Una consiste nel relativismo del dubbio: va bene la soggettività, ma proprio in quanto relativa essa non può escludere l’esistenza della certezza come possibilità, come ipotesi. Quest’obiezione però non fa altro che rinviare ad un circolo vizioso. Infatti, anche una certezza considerata solo come ipotetica sarà comunque ipotizzata come universale e di conseguenza se ne dovrà ipotizzare il confronto con la soggettività anche nel campo delle ipotesi. Ciò non farà altro che riflettere nell’ipotetico il problema della soggettività che abbiamo considerato in merito al mondo della realtà.
Un’altra obiezione consiste in ciò che dicevamo sopra a proposito del principio di non contraddizione: si potrebbe cioè obiettare che non sia possibile parlare di soggettività relativizzante senza usare come base di pensiero il principio di non contraddizione. Il problema è che l’accettazione della presenza della soggettività mette in questione proprio il principio di non contraddizione. È possibile cioè dare adito al seguente interrogativo: chi mi dice che io stia davvero rispettando il principio di non contraddizione?
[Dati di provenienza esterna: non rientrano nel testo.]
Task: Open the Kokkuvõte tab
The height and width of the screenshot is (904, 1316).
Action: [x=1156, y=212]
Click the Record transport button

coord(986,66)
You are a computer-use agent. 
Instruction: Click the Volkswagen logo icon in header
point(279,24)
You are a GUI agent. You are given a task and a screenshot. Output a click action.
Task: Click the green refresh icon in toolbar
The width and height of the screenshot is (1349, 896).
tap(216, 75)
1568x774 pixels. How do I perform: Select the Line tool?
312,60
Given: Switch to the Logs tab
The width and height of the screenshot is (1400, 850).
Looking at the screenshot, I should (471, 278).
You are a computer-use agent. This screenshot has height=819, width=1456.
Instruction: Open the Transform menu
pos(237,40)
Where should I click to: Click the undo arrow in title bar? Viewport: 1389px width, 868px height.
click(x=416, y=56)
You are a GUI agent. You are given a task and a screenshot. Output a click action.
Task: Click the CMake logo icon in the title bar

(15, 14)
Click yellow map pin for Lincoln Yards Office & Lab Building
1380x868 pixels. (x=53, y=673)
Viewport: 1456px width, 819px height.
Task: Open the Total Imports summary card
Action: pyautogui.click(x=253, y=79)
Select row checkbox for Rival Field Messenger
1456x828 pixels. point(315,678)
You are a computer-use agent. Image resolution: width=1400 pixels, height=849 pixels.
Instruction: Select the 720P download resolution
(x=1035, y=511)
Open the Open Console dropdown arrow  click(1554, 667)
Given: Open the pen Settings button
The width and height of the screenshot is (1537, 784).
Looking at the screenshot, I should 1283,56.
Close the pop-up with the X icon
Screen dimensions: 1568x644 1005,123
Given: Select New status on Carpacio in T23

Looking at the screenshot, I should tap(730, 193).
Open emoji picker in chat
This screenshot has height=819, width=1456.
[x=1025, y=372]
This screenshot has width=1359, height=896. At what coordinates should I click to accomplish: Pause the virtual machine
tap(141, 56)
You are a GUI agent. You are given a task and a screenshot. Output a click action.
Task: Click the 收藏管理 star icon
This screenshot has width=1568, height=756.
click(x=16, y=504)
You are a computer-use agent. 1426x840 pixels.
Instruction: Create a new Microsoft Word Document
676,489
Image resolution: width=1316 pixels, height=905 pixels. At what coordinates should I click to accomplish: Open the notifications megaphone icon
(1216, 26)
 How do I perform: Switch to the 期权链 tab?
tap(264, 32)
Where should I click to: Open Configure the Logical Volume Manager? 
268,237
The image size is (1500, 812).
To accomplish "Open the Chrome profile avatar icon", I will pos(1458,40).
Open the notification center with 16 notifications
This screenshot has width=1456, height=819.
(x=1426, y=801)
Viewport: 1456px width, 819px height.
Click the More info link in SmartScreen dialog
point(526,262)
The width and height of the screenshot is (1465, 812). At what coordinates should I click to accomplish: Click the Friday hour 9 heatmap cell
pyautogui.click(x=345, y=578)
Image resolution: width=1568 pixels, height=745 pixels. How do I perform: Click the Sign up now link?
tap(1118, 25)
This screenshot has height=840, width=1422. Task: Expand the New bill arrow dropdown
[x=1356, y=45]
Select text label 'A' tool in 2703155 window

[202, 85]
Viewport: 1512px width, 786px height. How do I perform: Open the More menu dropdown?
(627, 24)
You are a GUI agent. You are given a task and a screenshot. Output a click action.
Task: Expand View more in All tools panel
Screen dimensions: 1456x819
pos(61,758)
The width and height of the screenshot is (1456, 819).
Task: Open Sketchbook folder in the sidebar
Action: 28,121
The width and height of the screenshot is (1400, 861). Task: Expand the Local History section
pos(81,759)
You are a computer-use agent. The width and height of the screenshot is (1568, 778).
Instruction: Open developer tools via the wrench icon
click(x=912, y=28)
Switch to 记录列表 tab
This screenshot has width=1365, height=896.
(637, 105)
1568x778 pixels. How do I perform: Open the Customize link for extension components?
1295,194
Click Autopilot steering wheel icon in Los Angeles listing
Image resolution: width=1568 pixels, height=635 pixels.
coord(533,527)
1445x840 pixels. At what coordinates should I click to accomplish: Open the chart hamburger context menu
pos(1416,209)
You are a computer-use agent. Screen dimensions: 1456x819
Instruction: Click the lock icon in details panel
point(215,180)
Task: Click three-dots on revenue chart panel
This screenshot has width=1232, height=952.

Chi mi assicura che il principio di non contraddizione non sia contraddittorio senza che io me ne accorga? Ciò che è importante osservare è che si perviene a questi sospetti proprio a partire dall’assunzione del principio di non contraddizione come principio universale. Infatti è proprio l’averlo assunto come universale a condurci al confronto con la soggettività.
Ecco dunque la sintesi dello sviluppo che ho illustrato: se una verità è universale, significa che essa si rivendica come in grado di reggere il confronto con la soggettività; da questo confronto però essa esce come non universale, perché inesorabilmente compromessa dalla soggettività. Non può trattarsi di universalità ridotta all’ipotetico perché, come abbiamo visto, il rinvio all’ipotetico non fa che formare un ambito virtuale in cui doversi ancora confrontare con la soggettività. Dunque, ogni assunzione di universalità ha come sbocco la negazione dell’universalità. Detto in breve, se una cosa è universale, allora non è universale. Se una cosa è certa, allora non è certa. Se una cosa è vera, non è vera. Se la verità esiste, non esiste. Se l’essere è, non è.
Il relativismo che scaturisce da questo contraddirsi della metafisica non sostiene che tutto è relativo; piuttosto, è una presa d’atto dello sviluppo che ho illustrato e quindi un optare per la ricerca di vie diverse, che magari assumano proprio il dubbio, il divenire, lo svilupparsi, il cercare permanente, come basi per modi alternativi di pensare e di essere.